When utilizing the Upsert Destination, you might come across the following error:
Cause
The error indicates a data conversion problem in an SSIS (SQL Server Integration Services) pipeline.
The source column, of type String, cannot be converted to the specified target column of type nvarchar, leading to a potential truncation issue.
An error is being generated by MS SQL Server (System.Exception) while attempting to load source data using the Upsert Destination. Unfortunately, we have limited control over system-generated errors, which is why we cannot determine the exact column name that causing this error.
To address this issue
- Confirm matching data types between source and target columns.
- Check and adjust column lengths to avoid data truncation.
- Review and correct column mappings in the SSIS package.
- Examine the specific data causing the error in the mentioned row (RowNumber=x).
Let’s consider an example
When attempting to load a larger length of string data into a target table with a shorter length column. The error occurs due to data truncation in this scenario. We have a column in my MS SQL table with a data type of nvarchar(100)
.
When attempting to load data from a source column with a DT_Ntext
type into the target column with a length of nvarchar(100)

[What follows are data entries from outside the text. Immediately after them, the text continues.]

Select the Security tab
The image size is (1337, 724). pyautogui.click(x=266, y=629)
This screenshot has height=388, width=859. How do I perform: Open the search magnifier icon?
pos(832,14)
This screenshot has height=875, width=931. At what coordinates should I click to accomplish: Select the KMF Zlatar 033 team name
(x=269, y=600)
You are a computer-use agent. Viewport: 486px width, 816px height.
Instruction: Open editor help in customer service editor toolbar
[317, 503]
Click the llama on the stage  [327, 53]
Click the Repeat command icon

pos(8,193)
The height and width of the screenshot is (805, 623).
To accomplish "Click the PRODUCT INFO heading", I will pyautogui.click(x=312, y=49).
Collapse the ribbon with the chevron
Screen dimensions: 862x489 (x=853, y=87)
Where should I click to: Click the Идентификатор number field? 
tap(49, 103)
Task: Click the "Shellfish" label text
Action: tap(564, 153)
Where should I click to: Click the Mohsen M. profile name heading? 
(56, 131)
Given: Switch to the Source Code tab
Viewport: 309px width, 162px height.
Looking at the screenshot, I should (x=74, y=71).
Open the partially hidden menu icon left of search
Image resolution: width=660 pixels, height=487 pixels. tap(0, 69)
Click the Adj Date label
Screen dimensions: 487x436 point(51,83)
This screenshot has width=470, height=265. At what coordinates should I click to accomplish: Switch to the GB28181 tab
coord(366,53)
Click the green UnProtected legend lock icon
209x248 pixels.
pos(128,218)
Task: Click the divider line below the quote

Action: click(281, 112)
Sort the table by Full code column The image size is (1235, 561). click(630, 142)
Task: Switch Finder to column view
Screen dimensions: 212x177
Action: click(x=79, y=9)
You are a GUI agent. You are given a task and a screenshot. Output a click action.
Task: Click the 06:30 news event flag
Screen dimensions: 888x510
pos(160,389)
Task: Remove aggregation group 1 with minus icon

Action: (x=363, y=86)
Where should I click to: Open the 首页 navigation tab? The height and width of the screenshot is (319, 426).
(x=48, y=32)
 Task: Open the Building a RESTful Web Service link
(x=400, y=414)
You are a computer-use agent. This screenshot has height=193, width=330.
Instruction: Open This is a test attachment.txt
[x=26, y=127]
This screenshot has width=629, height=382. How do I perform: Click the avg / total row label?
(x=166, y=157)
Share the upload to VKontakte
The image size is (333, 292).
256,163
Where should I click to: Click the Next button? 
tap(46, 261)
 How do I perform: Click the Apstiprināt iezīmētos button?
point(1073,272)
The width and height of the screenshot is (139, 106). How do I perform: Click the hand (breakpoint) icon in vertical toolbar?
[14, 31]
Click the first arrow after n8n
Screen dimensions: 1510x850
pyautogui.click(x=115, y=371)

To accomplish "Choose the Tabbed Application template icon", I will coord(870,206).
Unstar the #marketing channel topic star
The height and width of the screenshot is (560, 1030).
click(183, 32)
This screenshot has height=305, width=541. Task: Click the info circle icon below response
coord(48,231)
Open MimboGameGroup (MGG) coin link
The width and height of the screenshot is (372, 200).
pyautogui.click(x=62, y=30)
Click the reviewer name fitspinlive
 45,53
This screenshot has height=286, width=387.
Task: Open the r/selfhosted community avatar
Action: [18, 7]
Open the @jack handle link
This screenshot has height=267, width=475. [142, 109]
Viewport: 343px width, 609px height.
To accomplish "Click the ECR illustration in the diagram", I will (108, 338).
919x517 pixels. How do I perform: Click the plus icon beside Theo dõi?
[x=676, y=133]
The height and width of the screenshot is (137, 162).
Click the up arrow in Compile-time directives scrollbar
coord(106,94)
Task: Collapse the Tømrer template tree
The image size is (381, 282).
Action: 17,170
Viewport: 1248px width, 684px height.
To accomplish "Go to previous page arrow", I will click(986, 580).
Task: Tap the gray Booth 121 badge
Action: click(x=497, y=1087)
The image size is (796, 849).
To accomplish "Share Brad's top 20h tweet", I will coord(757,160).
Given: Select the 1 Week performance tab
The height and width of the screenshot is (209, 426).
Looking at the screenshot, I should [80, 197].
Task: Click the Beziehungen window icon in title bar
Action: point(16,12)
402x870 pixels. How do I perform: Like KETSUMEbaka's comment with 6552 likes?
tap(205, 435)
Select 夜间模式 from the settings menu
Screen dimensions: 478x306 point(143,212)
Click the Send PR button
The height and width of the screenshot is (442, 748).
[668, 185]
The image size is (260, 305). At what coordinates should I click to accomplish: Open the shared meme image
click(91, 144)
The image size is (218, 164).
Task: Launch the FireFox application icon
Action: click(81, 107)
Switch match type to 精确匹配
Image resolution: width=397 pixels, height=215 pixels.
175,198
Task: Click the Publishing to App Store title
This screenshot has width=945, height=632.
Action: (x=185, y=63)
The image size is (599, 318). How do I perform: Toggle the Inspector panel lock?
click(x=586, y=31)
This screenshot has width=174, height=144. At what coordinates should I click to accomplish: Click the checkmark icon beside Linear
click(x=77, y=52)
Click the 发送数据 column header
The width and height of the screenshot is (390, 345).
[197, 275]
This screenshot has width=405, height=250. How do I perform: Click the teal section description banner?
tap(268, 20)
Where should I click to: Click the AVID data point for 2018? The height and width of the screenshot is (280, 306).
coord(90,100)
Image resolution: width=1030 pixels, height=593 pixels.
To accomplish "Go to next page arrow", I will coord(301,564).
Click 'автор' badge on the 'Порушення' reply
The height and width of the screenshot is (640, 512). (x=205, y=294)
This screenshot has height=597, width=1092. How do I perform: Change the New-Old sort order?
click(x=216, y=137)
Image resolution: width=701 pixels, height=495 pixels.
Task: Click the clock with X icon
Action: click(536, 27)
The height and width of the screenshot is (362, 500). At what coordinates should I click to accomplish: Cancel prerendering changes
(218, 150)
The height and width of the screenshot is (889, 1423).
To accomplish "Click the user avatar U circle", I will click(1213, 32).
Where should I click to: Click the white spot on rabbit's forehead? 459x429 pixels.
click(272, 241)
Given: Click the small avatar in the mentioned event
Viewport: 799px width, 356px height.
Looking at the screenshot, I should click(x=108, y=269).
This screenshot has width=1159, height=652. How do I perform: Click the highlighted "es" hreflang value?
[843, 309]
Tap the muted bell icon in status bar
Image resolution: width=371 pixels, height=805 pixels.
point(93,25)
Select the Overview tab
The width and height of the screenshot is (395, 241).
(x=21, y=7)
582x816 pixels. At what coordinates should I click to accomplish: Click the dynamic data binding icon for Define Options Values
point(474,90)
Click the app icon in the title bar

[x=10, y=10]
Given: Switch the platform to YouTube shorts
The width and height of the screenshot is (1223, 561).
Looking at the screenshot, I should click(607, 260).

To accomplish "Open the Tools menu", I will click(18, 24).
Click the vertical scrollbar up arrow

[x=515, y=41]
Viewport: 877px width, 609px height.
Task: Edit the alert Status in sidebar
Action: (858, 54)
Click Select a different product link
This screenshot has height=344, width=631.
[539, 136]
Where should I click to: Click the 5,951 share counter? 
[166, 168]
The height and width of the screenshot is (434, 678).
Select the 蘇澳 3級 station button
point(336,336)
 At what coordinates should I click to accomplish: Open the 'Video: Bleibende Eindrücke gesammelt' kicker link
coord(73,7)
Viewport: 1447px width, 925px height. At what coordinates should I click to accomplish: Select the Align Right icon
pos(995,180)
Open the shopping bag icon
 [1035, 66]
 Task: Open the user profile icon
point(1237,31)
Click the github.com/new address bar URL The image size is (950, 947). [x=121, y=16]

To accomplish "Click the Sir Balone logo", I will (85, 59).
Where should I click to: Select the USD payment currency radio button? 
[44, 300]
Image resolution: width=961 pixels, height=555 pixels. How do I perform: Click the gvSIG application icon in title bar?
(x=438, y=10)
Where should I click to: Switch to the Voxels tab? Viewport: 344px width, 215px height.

, We encounter the same error.
To address this issue, it’s necessary to align the data types of the target SQL table columns with the source columns (NText
, in this instance), to resolve the error.
After modifying the data type in the SQL table, it’s crucial to refresh the metadata columns in the Upsert Destination also, to reflect the changes made to the target table.
- Open the Upser Destination
- Click on the Refresh MetaData button
- Select the Full Refresh Option and click on OK.
- Map the Key Column(s) and close the Upsert Destination by clicking OK.
That’s it. Run the package, and if all the column mappings are correct, it should be successful.
Short Answer
Change the data type from nvarchar(size)
to nvarchar(Max)
or ntext
in the Target SQL Table, as it is an issue of string length size.
If your data contains Unicode characters and exceeds 4000 characters, consider using the ‘DT_NTEXT’ data type to ensure proper handling of the extended character set. This datatype is suitable for scenarios where Unicode characters require storage beyond the 4000-character limit.
If the data primarily consists of ASCII characters and exceeds 4000 characters, it is advisable to use the ‘DT_STR(8000)’ data type. On the other hand, if the ASCII character count surpasses 8000, consider using ‘DT_TEXT’ for proper storage and handling of longer character strings.